───── Data provided ─────

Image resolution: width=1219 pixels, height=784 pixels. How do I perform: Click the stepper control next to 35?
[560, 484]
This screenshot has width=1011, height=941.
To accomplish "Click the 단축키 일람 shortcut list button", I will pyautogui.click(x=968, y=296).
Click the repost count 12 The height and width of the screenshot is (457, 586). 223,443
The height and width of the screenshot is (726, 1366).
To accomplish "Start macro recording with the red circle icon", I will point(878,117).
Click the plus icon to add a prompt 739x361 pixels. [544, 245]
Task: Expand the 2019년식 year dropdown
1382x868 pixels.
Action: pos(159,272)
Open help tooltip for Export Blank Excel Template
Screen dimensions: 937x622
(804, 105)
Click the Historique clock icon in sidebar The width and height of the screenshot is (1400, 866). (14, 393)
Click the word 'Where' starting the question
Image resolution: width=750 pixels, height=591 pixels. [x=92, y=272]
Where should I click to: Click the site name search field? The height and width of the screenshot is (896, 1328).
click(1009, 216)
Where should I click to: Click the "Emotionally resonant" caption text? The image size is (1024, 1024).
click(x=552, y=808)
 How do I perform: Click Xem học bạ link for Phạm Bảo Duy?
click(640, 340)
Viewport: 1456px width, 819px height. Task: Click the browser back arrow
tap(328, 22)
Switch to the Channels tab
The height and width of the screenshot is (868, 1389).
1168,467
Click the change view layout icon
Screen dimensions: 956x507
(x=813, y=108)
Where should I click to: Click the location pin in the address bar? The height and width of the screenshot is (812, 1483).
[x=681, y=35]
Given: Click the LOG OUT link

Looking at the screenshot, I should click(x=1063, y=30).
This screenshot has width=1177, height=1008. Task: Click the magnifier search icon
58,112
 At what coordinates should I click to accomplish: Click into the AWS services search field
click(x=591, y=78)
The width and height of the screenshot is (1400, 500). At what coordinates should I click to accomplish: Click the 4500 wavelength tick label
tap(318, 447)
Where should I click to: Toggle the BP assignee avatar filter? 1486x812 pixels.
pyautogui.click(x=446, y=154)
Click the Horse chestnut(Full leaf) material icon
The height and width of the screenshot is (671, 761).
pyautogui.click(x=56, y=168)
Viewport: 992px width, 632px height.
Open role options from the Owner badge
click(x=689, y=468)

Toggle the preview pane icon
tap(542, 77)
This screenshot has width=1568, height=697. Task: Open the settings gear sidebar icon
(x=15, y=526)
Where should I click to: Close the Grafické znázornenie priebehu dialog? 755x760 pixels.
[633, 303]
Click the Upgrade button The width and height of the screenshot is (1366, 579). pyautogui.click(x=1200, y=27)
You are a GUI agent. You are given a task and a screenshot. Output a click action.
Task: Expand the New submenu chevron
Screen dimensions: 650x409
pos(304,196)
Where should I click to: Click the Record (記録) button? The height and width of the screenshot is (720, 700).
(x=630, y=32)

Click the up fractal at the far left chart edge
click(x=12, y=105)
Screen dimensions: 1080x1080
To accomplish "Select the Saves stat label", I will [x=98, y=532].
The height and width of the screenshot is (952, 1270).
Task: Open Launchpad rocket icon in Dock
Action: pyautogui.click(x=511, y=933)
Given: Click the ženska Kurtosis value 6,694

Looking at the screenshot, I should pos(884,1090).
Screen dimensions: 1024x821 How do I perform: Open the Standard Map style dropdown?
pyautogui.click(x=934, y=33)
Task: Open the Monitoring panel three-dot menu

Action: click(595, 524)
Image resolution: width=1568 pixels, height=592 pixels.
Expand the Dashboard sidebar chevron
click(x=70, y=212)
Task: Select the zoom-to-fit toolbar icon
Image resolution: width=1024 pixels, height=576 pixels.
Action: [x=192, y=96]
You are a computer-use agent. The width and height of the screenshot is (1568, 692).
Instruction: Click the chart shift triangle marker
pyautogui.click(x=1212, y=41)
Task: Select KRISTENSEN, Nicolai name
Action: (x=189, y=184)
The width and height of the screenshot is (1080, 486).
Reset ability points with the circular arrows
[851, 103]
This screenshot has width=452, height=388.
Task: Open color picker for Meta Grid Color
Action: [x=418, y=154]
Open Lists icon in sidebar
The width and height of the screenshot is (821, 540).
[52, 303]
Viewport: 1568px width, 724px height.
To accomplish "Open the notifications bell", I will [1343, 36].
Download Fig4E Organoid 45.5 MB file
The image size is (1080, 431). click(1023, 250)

─────

● Problem to work on
Reproduce the records above verbatim, starting at the line that contains "The width and height of the screenshot is (1080, 486)." and continuing through the final line of the records, with both of those lines included.

● Solved exercise
The width and height of the screenshot is (1080, 486).
Reset ability points with the circular arrows
[851, 103]
This screenshot has width=452, height=388.
Task: Open color picker for Meta Grid Color
Action: [x=418, y=154]
Open Lists icon in sidebar
The width and height of the screenshot is (821, 540).
[52, 303]
Viewport: 1568px width, 724px height.
To accomplish "Open the notifications bell", I will [1343, 36].
Download Fig4E Organoid 45.5 MB file
The image size is (1080, 431). click(1023, 250)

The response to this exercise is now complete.